Données enregistrées
------------------------------------------------

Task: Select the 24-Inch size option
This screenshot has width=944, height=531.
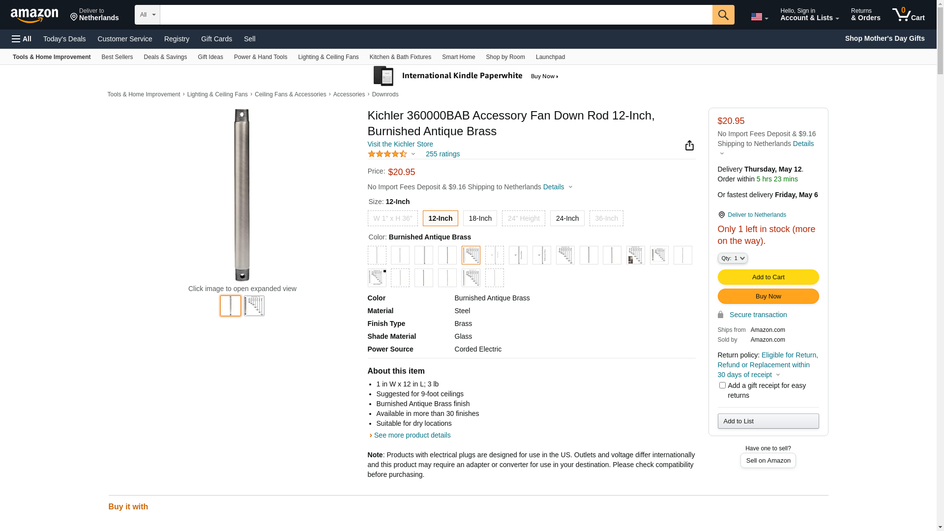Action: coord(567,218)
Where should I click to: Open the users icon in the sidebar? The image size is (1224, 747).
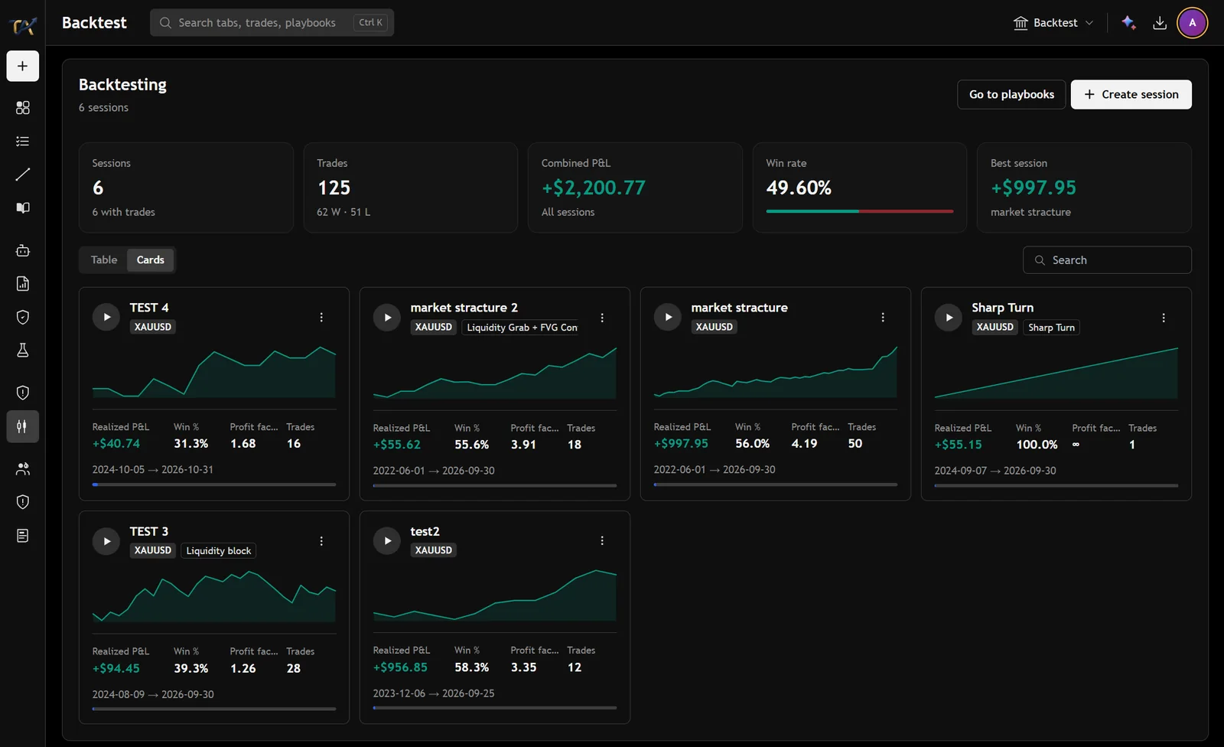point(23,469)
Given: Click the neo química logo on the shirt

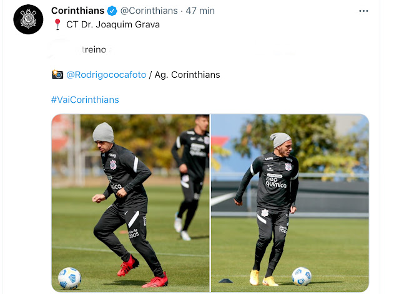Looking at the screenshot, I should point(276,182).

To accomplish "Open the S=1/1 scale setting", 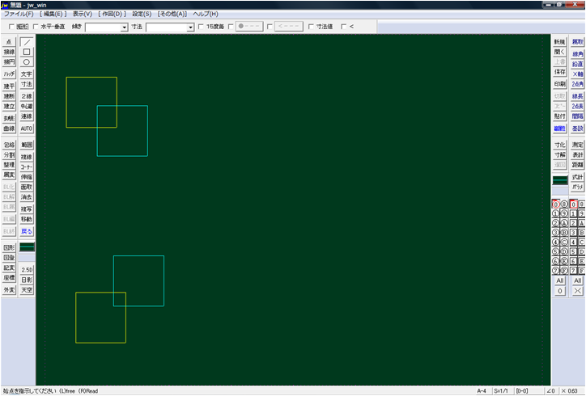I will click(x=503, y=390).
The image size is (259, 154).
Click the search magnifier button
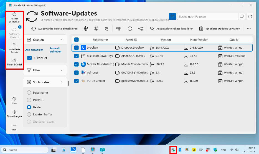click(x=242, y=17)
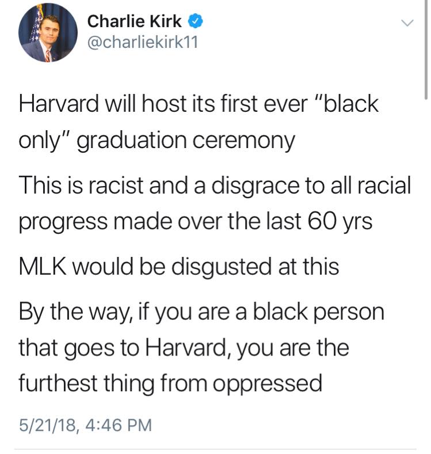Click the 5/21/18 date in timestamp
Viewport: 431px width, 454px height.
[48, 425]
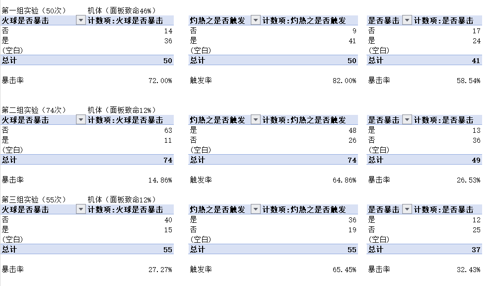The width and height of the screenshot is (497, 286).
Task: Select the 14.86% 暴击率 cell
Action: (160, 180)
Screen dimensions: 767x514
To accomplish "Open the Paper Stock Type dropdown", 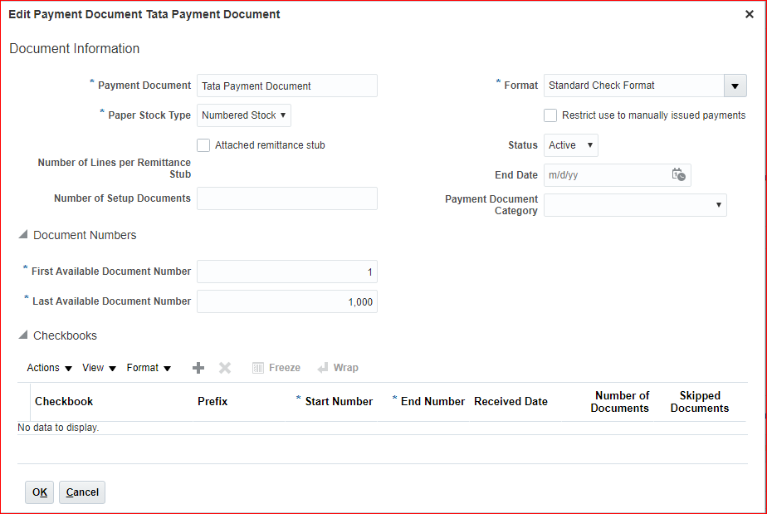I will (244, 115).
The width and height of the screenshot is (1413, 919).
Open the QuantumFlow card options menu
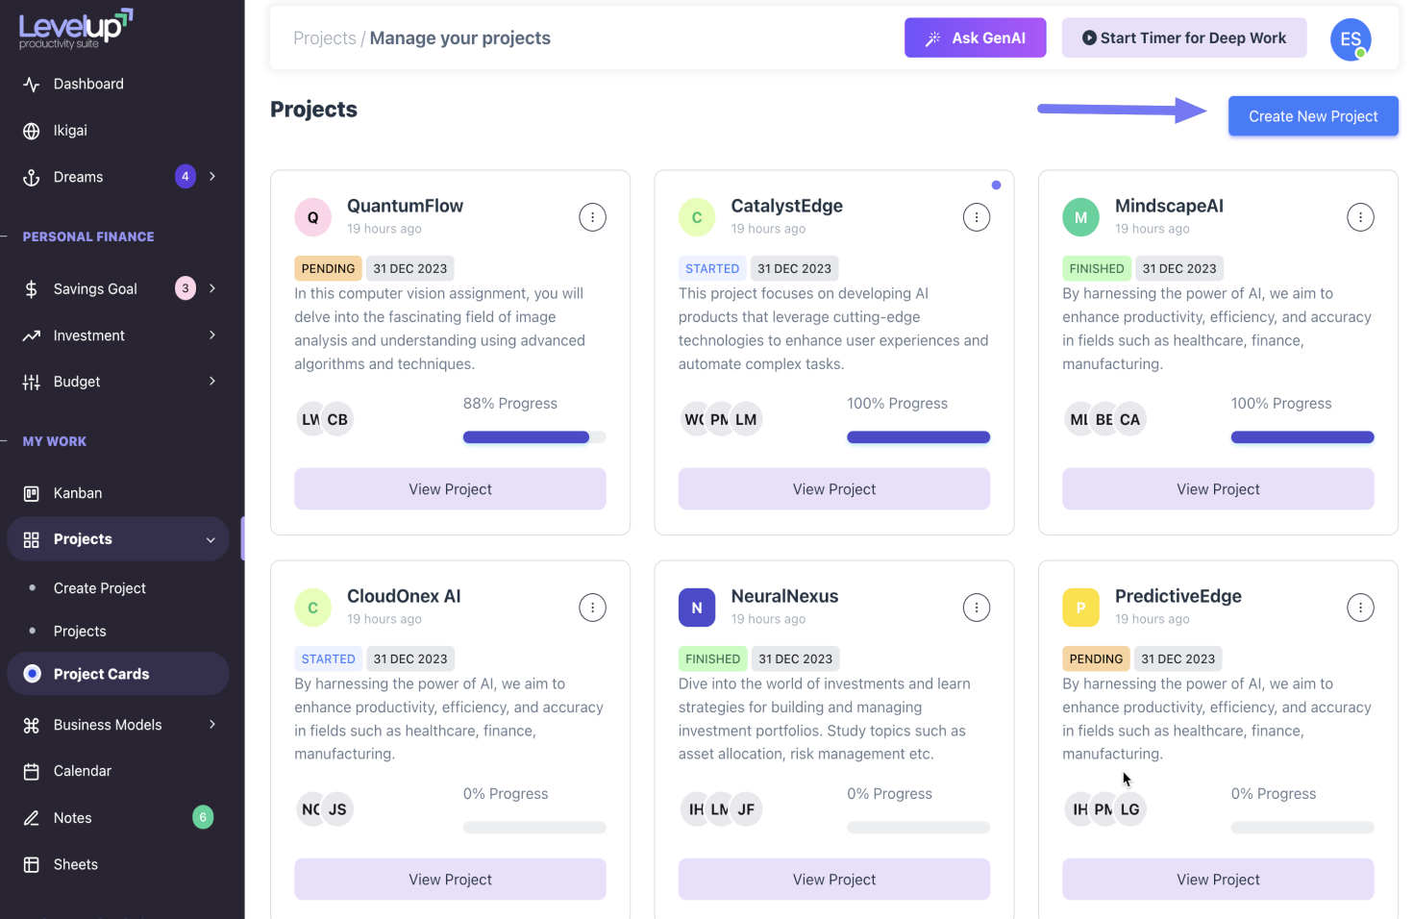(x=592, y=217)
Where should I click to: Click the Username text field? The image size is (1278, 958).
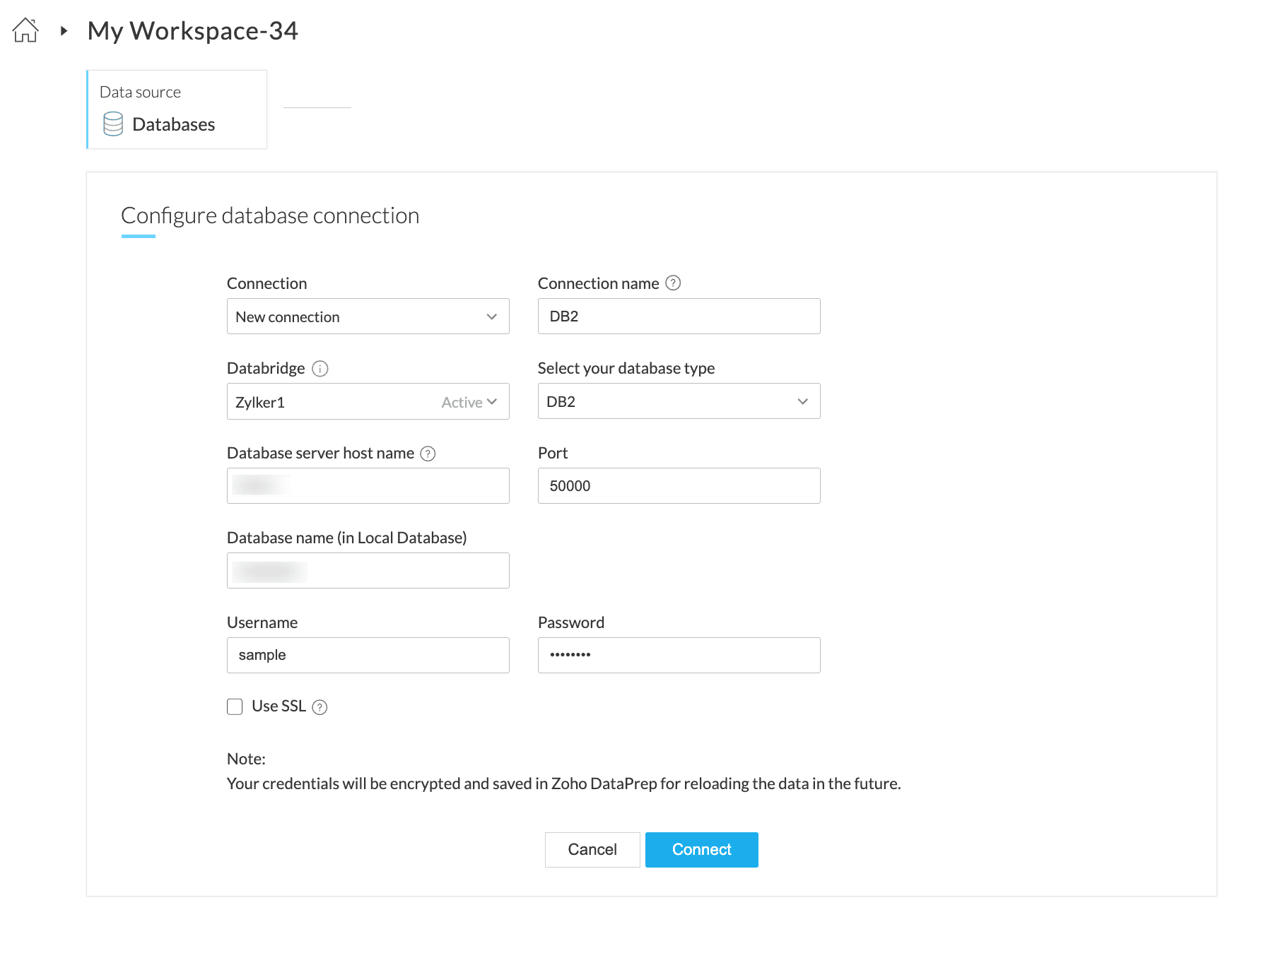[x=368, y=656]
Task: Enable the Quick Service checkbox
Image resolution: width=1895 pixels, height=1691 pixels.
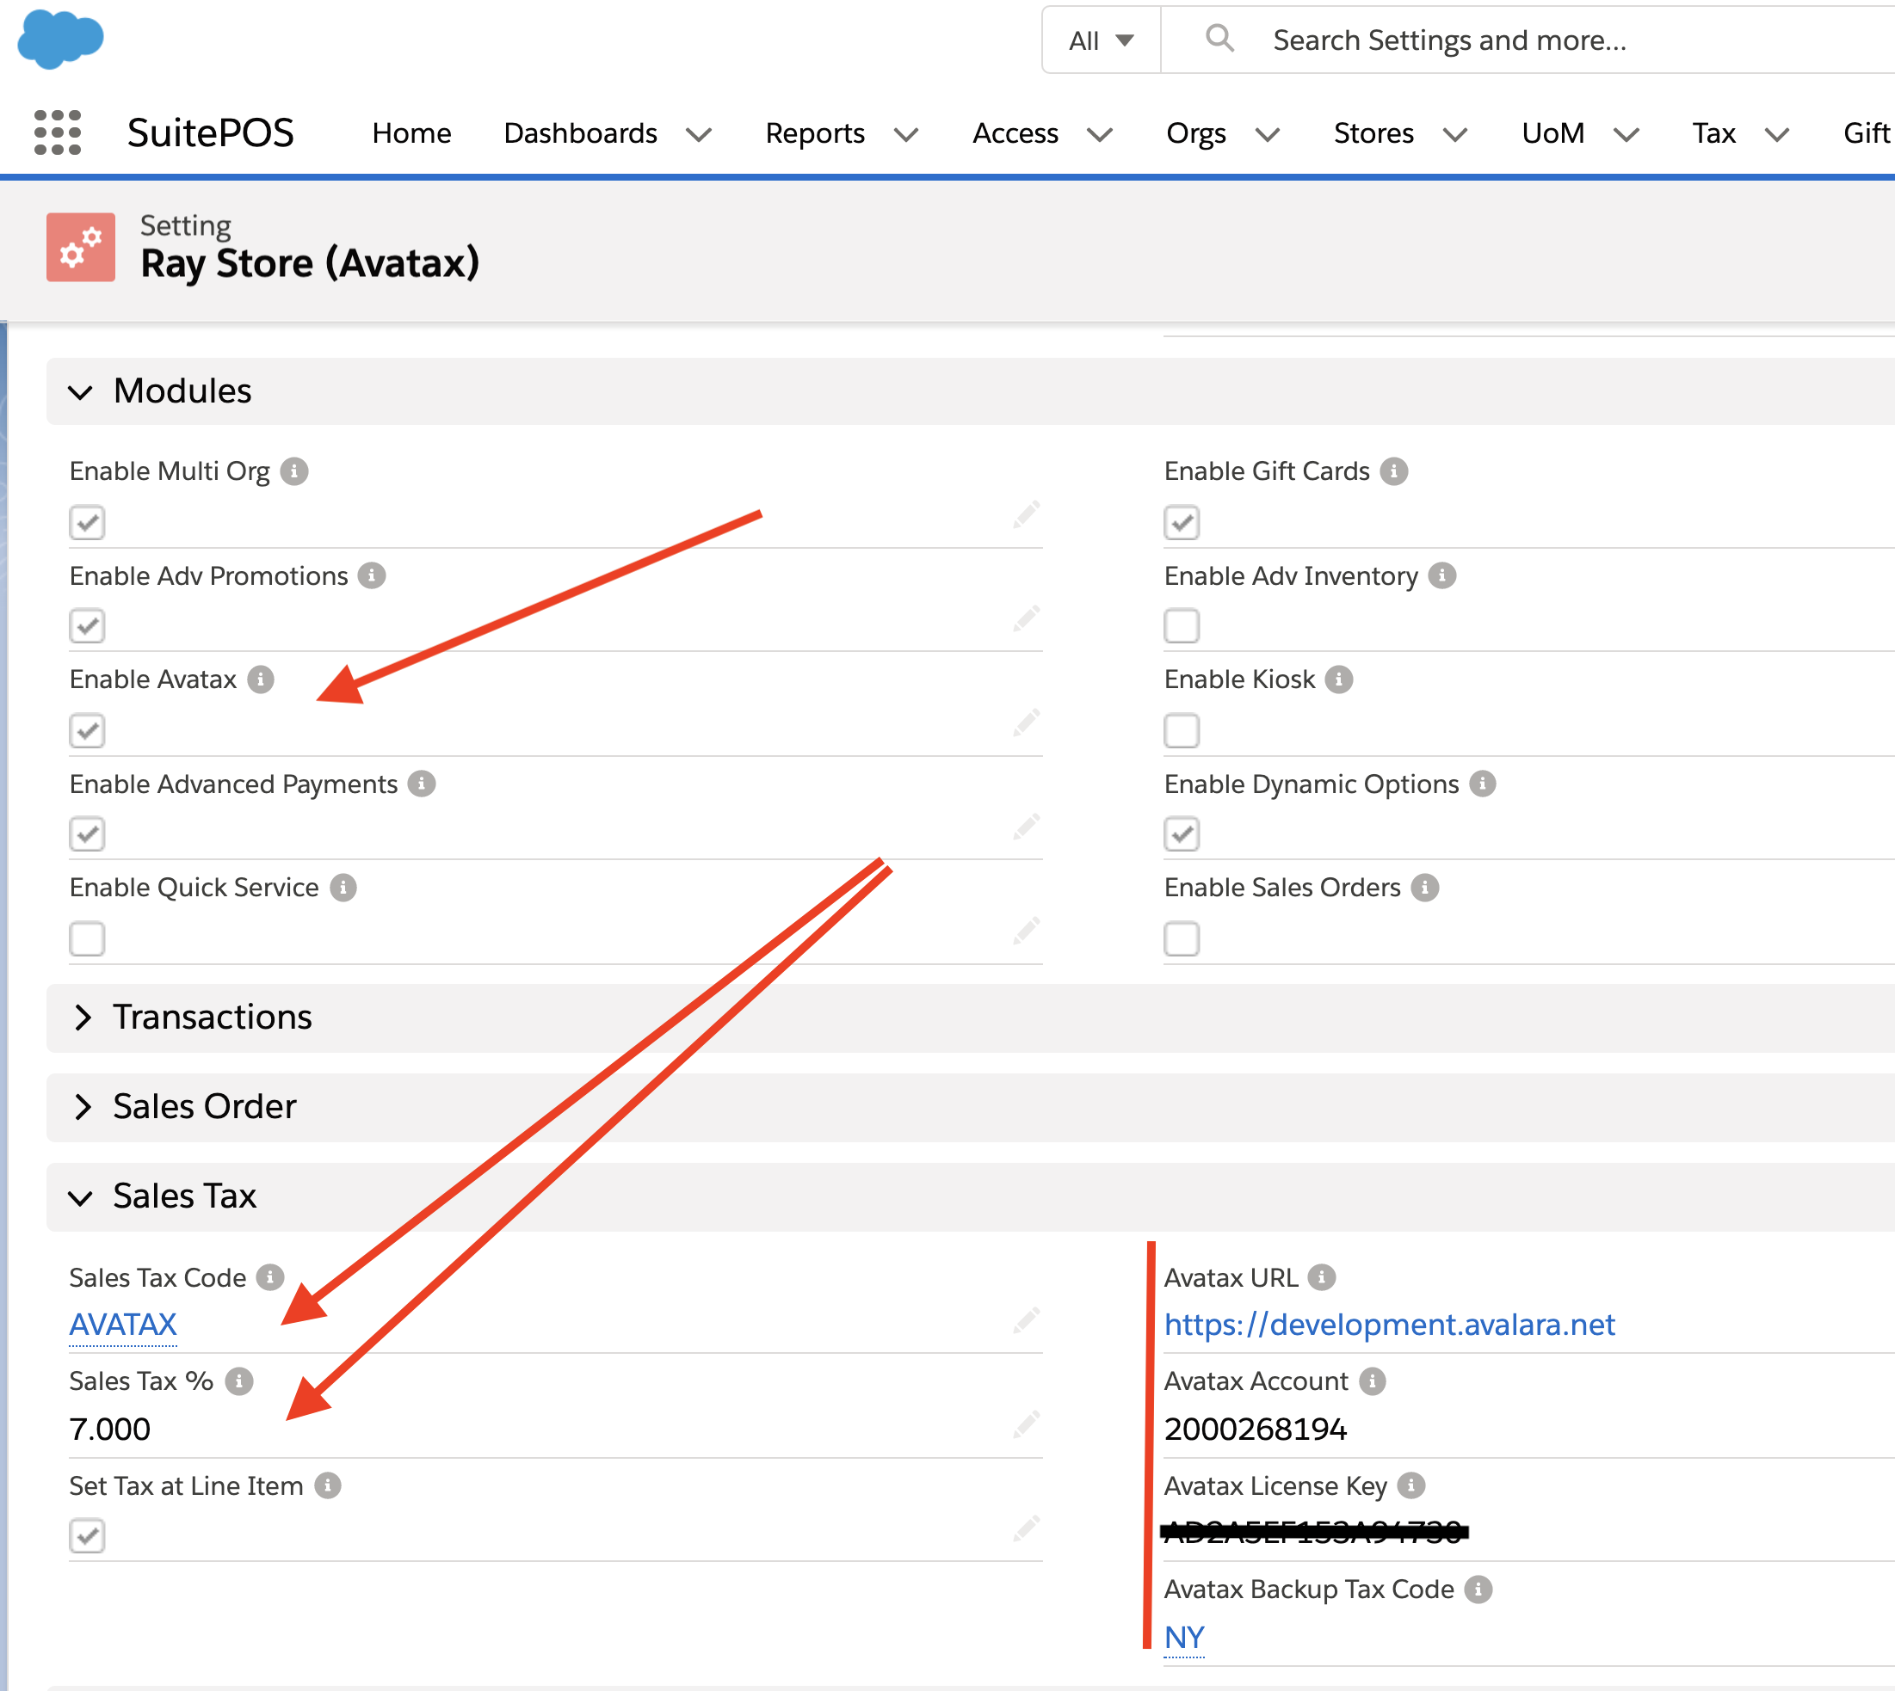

------------------------------------------------

Recopiez les lignes comprises entre le début des données et la ligne contenant "point(23,469)", incluses, y compris les demandes qu'elles contiennent, en décalant de 112 chaque nombre des coordonnées données en réponse. Laissez les images de côté.

Task: Select the 24-Inch size option
This screenshot has width=944, height=531.
Action: coord(679,330)
Where should I click to: Open the users icon in the sidebar? The image size is (1224, 747).
point(135,581)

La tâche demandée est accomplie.